The Role of Angular Gyrus in Prediction, Production and Comprehension

This Ph.D. project will lead to a novel, neurally-grounded theory of how we make sense of the world around us, by testing how we compare internal predictions about incoming information with sensory inputs, and why this is crucial for learning as well as for healthy language production.
Previous research suggests that the angular gyrus (AG), a part of the brain found only in apes and humans, may play a key role in this sense-making process, across different domains and tasks. Yet, its specific role in sense-making remains elusive. This is an issue both for developing accurate theories of prediction mechanisms as well as for identifying when sense-making difficulties are behind cognitive impairments.
A recent cross-domain synthesis has proposed that AG would reflect an online dynamic buffer of multi-sensory spatiotemporally extended representations. Whilst this hypothesis aligns with some evidence, the nature of this buffering mechanism is underspecified and its adaptive benefits (i.e., behavioural advantages brought by the development of an online dynamic buffer) are unknown.

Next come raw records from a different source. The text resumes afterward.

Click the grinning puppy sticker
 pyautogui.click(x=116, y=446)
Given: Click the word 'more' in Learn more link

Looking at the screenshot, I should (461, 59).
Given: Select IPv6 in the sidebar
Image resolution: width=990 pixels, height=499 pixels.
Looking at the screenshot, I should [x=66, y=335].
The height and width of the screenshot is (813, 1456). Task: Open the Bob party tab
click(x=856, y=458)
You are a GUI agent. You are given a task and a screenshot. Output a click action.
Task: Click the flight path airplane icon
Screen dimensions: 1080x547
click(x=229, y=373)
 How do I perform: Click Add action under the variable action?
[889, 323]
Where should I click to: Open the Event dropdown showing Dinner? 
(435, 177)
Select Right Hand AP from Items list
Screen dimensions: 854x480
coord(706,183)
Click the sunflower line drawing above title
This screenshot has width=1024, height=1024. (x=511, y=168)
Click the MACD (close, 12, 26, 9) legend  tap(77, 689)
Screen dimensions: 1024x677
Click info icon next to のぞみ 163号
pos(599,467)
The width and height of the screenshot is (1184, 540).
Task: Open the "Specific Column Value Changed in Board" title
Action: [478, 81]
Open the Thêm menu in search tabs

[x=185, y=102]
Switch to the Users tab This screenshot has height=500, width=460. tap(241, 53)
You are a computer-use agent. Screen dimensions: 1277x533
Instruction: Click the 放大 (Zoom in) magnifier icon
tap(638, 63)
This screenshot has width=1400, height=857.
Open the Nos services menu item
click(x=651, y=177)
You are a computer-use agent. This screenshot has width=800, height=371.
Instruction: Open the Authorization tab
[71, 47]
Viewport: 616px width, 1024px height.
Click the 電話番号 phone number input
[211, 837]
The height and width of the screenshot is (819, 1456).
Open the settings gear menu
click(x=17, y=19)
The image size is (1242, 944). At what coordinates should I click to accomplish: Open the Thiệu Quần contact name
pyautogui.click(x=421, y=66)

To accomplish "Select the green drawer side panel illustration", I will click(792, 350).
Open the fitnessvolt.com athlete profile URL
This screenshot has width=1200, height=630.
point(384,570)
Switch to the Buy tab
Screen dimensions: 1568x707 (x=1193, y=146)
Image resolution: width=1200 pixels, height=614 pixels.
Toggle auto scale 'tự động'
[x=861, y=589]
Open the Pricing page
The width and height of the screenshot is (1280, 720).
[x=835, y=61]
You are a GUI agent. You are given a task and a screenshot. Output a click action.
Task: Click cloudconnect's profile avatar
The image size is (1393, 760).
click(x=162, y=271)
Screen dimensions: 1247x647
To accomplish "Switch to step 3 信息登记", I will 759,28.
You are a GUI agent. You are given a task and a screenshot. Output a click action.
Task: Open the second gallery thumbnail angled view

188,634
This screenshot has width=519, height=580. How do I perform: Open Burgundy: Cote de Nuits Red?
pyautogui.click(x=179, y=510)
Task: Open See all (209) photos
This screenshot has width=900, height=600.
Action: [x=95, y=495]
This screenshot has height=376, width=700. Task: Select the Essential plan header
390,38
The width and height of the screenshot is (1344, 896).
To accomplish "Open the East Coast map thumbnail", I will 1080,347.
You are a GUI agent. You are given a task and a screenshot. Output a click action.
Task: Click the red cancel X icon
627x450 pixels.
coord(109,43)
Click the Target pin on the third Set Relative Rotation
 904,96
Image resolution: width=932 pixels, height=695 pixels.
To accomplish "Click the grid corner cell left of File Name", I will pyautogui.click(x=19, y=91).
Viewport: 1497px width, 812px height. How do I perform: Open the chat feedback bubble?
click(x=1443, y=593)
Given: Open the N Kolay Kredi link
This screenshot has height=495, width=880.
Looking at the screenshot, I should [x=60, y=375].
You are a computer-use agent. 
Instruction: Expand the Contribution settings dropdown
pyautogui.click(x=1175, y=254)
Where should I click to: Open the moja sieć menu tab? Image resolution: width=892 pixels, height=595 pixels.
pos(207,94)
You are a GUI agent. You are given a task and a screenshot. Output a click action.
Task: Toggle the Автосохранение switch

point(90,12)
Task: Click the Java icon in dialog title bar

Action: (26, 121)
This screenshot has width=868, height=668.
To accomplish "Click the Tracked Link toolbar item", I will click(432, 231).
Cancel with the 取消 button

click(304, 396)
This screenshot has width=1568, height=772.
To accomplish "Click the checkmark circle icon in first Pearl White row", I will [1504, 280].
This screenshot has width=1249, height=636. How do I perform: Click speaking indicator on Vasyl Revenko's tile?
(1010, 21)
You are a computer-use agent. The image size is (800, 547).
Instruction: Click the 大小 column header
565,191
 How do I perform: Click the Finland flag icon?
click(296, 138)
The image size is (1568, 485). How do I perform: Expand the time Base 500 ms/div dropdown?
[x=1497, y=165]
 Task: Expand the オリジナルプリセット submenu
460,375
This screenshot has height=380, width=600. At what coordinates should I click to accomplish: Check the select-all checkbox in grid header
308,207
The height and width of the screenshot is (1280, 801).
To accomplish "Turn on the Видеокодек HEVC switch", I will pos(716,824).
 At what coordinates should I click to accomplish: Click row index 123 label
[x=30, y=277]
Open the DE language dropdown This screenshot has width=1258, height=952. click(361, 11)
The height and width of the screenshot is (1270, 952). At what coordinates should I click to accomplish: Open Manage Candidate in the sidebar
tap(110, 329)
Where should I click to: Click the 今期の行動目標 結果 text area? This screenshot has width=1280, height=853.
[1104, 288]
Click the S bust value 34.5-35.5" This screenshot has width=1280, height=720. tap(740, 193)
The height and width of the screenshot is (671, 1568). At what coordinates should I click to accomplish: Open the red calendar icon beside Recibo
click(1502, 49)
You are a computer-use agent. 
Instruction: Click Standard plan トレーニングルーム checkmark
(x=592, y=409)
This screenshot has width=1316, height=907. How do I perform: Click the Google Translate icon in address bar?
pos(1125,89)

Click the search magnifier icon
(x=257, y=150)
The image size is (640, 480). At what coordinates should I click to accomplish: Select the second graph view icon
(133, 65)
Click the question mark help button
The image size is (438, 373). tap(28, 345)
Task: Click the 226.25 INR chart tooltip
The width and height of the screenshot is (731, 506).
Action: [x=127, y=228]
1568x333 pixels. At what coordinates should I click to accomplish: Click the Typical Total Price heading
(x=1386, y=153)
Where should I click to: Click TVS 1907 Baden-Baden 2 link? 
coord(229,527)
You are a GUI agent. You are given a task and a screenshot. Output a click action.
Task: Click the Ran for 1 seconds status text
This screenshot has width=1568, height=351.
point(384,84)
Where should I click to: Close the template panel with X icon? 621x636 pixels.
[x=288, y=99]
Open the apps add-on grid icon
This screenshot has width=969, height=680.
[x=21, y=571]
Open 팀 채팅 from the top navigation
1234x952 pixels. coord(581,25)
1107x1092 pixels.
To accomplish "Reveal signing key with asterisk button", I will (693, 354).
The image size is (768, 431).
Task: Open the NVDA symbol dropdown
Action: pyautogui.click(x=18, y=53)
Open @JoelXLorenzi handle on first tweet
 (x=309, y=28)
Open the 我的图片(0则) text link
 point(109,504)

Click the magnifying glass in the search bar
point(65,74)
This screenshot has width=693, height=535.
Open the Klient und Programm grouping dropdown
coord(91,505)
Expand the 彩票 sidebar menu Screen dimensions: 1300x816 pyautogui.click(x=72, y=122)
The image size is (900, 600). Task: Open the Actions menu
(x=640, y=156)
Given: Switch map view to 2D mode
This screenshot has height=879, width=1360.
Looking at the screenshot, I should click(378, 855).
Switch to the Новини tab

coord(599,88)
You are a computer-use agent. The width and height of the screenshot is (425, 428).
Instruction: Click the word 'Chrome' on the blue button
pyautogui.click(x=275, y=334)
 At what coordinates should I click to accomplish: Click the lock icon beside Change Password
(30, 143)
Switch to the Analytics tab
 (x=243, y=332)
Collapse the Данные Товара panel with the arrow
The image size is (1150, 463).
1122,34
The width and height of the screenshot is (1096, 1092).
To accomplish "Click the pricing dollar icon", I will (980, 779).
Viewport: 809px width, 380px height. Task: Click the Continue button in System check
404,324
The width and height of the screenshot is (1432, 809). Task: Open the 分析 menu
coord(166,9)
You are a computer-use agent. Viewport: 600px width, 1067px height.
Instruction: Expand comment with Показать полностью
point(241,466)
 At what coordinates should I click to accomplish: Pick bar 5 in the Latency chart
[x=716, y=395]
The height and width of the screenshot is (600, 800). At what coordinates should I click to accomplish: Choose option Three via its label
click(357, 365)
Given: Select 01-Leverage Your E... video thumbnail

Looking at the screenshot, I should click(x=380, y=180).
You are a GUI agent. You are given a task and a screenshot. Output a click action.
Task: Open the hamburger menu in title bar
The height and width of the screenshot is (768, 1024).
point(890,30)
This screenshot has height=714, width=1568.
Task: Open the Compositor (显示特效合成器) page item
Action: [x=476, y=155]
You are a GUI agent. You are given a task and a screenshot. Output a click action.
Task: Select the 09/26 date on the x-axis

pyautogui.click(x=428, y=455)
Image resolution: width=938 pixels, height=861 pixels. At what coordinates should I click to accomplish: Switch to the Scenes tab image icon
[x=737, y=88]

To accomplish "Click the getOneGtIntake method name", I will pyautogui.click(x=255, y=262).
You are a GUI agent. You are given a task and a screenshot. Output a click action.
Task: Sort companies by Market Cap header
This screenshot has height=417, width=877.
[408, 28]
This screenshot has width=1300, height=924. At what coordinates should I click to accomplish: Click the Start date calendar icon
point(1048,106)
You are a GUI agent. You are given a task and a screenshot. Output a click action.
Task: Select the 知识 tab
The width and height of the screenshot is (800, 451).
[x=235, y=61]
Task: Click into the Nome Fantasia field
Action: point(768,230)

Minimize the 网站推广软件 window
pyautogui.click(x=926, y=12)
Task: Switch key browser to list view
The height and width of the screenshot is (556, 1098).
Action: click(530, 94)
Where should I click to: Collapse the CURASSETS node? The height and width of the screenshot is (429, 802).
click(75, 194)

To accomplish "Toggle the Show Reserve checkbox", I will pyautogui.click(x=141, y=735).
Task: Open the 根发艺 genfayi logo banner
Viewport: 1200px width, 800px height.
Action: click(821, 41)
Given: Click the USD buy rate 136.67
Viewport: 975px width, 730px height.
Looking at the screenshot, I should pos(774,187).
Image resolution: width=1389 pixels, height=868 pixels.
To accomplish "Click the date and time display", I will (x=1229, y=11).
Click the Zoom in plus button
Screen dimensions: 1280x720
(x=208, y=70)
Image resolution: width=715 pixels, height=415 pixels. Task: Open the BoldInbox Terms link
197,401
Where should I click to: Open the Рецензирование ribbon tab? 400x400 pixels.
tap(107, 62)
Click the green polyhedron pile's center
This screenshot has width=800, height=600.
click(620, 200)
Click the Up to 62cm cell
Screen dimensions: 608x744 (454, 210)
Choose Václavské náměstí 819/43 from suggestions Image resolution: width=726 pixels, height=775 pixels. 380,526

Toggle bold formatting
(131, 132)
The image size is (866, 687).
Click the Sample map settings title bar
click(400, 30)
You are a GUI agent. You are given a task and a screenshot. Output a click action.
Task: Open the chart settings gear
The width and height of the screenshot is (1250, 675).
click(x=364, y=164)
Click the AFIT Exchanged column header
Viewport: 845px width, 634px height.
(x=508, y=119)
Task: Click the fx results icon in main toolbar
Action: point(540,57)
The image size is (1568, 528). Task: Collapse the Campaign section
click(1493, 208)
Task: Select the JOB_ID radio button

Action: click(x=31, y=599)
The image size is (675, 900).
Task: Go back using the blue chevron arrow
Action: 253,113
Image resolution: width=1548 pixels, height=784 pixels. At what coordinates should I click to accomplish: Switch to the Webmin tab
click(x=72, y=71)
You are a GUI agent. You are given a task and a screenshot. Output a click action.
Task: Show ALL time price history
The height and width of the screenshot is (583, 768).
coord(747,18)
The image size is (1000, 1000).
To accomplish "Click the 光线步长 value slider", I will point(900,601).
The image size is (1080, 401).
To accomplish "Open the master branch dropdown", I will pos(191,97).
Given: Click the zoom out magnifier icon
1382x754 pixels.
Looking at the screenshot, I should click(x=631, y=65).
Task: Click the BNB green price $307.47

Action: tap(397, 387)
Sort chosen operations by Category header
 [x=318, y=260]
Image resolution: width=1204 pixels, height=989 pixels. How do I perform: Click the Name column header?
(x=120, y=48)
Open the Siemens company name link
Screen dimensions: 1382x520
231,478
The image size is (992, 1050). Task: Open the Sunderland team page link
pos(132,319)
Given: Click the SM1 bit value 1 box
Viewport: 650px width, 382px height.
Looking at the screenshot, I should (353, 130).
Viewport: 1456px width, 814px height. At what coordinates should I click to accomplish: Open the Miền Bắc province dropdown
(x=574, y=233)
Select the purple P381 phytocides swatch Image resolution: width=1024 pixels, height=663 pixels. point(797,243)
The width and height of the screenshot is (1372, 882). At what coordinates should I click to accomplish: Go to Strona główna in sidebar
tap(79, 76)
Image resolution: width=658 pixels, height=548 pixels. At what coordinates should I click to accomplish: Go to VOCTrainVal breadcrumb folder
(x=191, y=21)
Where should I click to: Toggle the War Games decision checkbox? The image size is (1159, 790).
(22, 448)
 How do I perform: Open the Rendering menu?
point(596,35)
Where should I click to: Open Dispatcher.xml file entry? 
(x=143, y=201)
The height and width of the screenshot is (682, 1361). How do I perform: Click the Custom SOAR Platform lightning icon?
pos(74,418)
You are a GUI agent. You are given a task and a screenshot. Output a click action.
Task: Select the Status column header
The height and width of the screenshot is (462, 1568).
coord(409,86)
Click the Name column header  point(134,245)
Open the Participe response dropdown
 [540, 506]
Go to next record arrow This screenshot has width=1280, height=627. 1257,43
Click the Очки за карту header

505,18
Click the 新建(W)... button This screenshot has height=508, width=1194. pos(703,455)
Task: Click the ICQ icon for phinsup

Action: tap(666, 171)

More problematic, strong evidence for the 'AG buffer' is lacking, likely because most studies did not employ high-temporal resolution techniques able to capture the building-up of neural activity associated with stimulus-buffering (millisecond time scale).
In this context, there are 4 aims of this project.
The first aim (A1) of this Ph.D. project is to examine the time course of AG's responses using electroencephalography (EEG) and test the hypothesis that, rather than a buffering function, AG reflects a domain-general 'sense-making hub', where external (sensory) and internal (predictions) inputs are compared, the prediction error calculated, and the ongoing representation updated accordingly.
The second aim (A2) is to establish if the adaptive benefit of the proposed 'AG sense-making hub' is related to learning.
The third aim (A3) is to establish whether the functioning of the 'AG sense-making hub' depends on the language production system.
The fourth aim (A4) is to establish whether stuttering might depend on inefficient AG's integration of internal (articulatory planning) and external (sensory feedback) inputs. Because adults who stutter (developmental stuttering) are less efficient in prediction-making during sentence comprehension. This might be because of impaired AG functioning and/or disconnection between the AG and the inferior frontal gyrus, a key region for predictions. Therefore, this project will acquire diffusion data of both healthy adults and adults who stutter using Diffusion Tensor Imaging (DTI) to explore whether developmental stuttering relates to impairment of the AG's prediction-related function.